Wishing for a generalization of social sciences education may seem far fetched.

A few examples demonstrate, however, that elements of social science knowledge have indeed already become part of current discourse. Opinion surveys, for instance, have become familiar to most voters, who probably even know a few things about response rates, intervals of confidence, various methods of redistribution of non-responses, etc. Many key economic concepts, like inflation rate, unemployment rate (even in their deseasonalized version), trade balance, Gross Domestic Product, income polarization and the like are used in debates and in the media, and sections of the public are even beginning to consider criticisms of them (such at the contrast between the Gross Domestic Product and a recently proposed Genuine Progress Indicator). Similarly, some amount of knowledge about socio-professional categories, immigrant groups, the changing roles of women, new family forms, and the like regularly shows up in discourse. Spreading the data culture simply means strengthening this trend, systematizing references to precise definitions and data, and increasing the capacity to criticize these definitions and measurements.

The figure identifies the different publics which this new phase of the DLI should reach - at least in principle. It is organized in sectors, within each of which social science is produced and used in different ways. At the centre are the professional producers of social science knowledge; at the periphery, the public is at once the object, the beneficiary, and a shaper of this knowledge; in between, one can identify different categories of users and creators of such knowledge, according to their needs and to their level of sophistication in understanding and performing research.
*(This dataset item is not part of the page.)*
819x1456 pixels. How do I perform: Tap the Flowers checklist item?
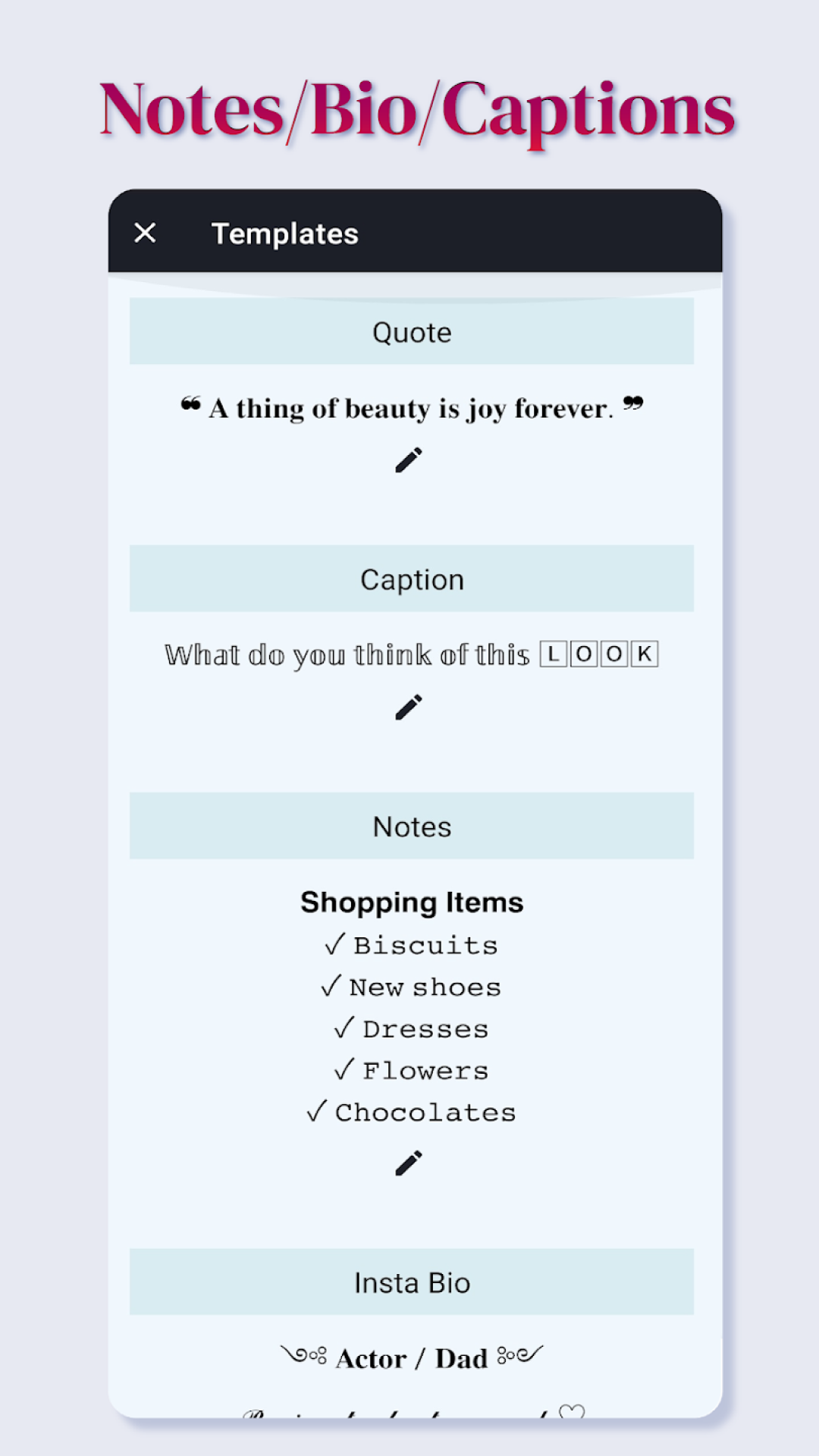point(411,1071)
The sector corresponding to private enterprises has been blanked out, not because it doesn't need and use social science knowledge (quite the contrary), but because spreading the data culture outside the public sphere implies a different logic, that of profitability; for this reason, the private sector has not been included in Phase 1 of the DLI, and it keeps obtaining its data in its own way. This being said, co-operation between the public and private sector is not only conceivable, but might turn out to be a key ingredient for some aspects of Phase 2 of the DLI.

Under each of the publics identified in this first figure, numbers indicate similar training needs with respect to the use of social data. The next figure crosstabulates these publics - regrouped as indicated by these numbers - and the various training needs; the latter correspond to a number of technical areas of expertise (from elementary to advanced), but also, and even more importantly, to the art of asking fruitful questions, and of asking them in appropriate ways. An "x" in any cell of this second figure indicates that a given public, or set of publics, should be provided with training in a particular area.

This is, obviously, much too much for Phase 2 of DLI; Phase 1 has demonstrated that we should not shy away from ambitious objectives, but also that we should aim at achieving a few successes within a reasonable time. As a consequence, these figures should be used to select our priorities. We should launch the discussion of Phase 2 with questions such as the following.

What has to be done on a short term basis, as a precondition for the whole DLI scheme to produce results? Training of research librarians in how to identify, acquire, store and make available pertinent data would seem to belong in this category, for instance.

Which publics can be regrouped for the purposes of common training activities, depending on their interests, their needs, their institutional affiliation (or lack thereof), the compatibility of their timetables, etc.?

To what extent should these activities be organized around substantive subject areas, such as health, welfare, ecology, the economy, culture, etc.?

Which of these needs should be served through existing structures and activities, and which require new organizations? How and with whom should the Phase 2 Task Force undertake discussions about priorities and division of labour?